Resumidamente, todas as Pilsens são um estilo específico, seja na sua variante tcheca ou alemã, fermentadas a baixas temperaturas que usam leveduras do tipo Lager, embora comumente popularizadas como sendo as cervejas de massa, a maioria (para não dizer todas) não são exatamente Pilsens.
A maioria das cervejas de massa, apesar de Lager, são outros estilos, como Premium American Lager (como a Heineken) ou Standard American Lager, ou North-American Adjunct Lager, como Brahma, Skol, Antarctica, dentre outras similares, desde que não seja a versão “puro malte” delas.
E o que são as Ales?
Quem tem o costume de assistir filmes e séries legendadas, principalmente as de época ou medievais (quem assistiu Game of Thrones deve lembrar de algumas cenas de tabernas parecidas essa a ser descrita) já deve ter ouvido algum dos personagens pedido uma “Ale” no lugar de usar a palavra “Beer” (que seria de modo mais amplo: cerveja).
Ale não é qualquer tipo de cerveja, embora algumas cenas cinematográficas ilustrem o contrário do que acontece aqui no Brasil, a popularização da cerveja pelo tipo de levedura utilizada na fermentação, lá na Europa as Ales nos idos medievais eram mais comuns que as Lagers (ao menos nos domínios não-germânicos), dada a maior facilidade da produção e seu menor tempo de fermentação.
No entanto, aqui no Brasil, com o avanço do mercado artesanal, as Ales assumiram um posto bem mais significativo, haja vista que a maioria esmagadora das cervejas artesanais usa leveduras desse tipo, principalmente para os estilos que acabam se tornando mais populares como IPA (India Pale ALE) e também para Sours e Stouts.
Todavia, essa expansão mercadológica talvez não tenha vindo acompanhada das devidas explicações didáticas ao público sobre o que se trata o assunto, explicando com maior clareza as diferenciações entre Lagers e Ales, deixando tudo um pouco obscuro, diferenciando apenas as de massa como Pilsen e as artesanais como todas as demais (ainda que sejam Ales, a explanação não foi bem didática por assim dizer).
Diferenciação entre ales e lagers
Além da diferenciação em termos de fermentação, tempo e duração do processo produtivo, seus custos e demais elementos econômicos de sua manufatura, as Ales e as Lagers possuem diferenciações em sua análise gustativa, embora, no final, a maioria das pessoas reconheçam ambas apenas como “cerveja” (isso não está propriamente errado, é apenas uma imprecisão técnica).
As cervejas Lagers costumam ter uma interação mais neutra, não possuindo esterificação (ou quase nenhuma esterificação).

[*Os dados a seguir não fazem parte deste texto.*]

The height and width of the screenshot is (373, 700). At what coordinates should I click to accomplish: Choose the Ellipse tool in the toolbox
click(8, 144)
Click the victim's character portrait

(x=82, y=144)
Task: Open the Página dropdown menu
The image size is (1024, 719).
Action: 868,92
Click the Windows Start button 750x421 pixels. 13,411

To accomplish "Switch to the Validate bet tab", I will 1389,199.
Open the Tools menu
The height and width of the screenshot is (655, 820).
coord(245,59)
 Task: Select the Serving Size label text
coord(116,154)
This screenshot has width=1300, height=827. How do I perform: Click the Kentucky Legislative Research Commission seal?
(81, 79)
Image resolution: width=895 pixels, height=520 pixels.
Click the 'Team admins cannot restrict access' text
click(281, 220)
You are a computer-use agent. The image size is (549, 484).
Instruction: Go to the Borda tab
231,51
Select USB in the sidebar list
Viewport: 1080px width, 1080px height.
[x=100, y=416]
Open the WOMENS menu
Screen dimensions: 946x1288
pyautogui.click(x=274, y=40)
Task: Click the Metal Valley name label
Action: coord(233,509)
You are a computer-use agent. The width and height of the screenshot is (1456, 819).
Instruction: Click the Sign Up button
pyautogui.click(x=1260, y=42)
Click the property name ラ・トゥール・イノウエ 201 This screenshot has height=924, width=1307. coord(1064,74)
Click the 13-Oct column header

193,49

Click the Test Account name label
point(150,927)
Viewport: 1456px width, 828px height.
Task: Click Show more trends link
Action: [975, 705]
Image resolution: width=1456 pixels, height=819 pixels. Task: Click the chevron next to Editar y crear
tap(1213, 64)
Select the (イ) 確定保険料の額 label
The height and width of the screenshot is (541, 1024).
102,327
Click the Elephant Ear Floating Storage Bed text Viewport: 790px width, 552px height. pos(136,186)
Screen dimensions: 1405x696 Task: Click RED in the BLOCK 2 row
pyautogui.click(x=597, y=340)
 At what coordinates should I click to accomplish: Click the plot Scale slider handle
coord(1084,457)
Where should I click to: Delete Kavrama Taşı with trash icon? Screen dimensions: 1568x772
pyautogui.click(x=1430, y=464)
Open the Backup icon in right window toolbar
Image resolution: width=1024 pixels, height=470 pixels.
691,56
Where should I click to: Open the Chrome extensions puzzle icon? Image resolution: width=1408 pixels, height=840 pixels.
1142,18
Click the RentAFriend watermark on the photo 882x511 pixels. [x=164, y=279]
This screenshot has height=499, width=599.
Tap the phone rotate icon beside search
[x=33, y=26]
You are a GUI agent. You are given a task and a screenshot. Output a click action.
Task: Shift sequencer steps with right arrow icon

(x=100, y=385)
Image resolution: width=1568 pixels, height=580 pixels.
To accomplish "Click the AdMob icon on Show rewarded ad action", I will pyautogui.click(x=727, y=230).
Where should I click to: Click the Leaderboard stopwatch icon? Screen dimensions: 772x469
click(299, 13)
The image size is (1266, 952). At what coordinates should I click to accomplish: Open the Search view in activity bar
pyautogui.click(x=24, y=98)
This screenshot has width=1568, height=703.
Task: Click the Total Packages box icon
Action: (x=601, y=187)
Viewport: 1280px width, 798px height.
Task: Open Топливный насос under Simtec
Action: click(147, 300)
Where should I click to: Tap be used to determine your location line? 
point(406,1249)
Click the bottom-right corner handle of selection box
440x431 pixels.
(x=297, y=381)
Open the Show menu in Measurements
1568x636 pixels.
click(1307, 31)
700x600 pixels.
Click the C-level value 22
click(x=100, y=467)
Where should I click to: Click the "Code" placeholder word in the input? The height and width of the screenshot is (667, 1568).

Elas apresentam, portanto, uma expressão sensorial mais limpa, sem adocicado pungente (na maioria dos estilos, sendo as Bock uma exceção) e um perfil “crisp” bem definido, e comumente bem refrescantes.
As Lagers também tendem a possuir um perfil “metálico” mais acentuado, sem que isso represente uma oxidação do líquido.
Outro elemento usualmente presente nas Lagers, ainda que em pequenas quantidades geralmente observáveis é a presença de diacetil, dando uma certa característica “amanteigada” à cerveja (PotterHeads, atenção! Calma fãs do bruxo mais célebre de todos os tempos, não se trata da bebida famosa na literatura fantástica denominada de “cerveja amanteigada”, a qual, nem é cerveja tecnicamente), algo que em grande quantidade pode ser considerado um off-flavor, e em pequenas quantidades se torna aceitável em alguns estilos de Lager.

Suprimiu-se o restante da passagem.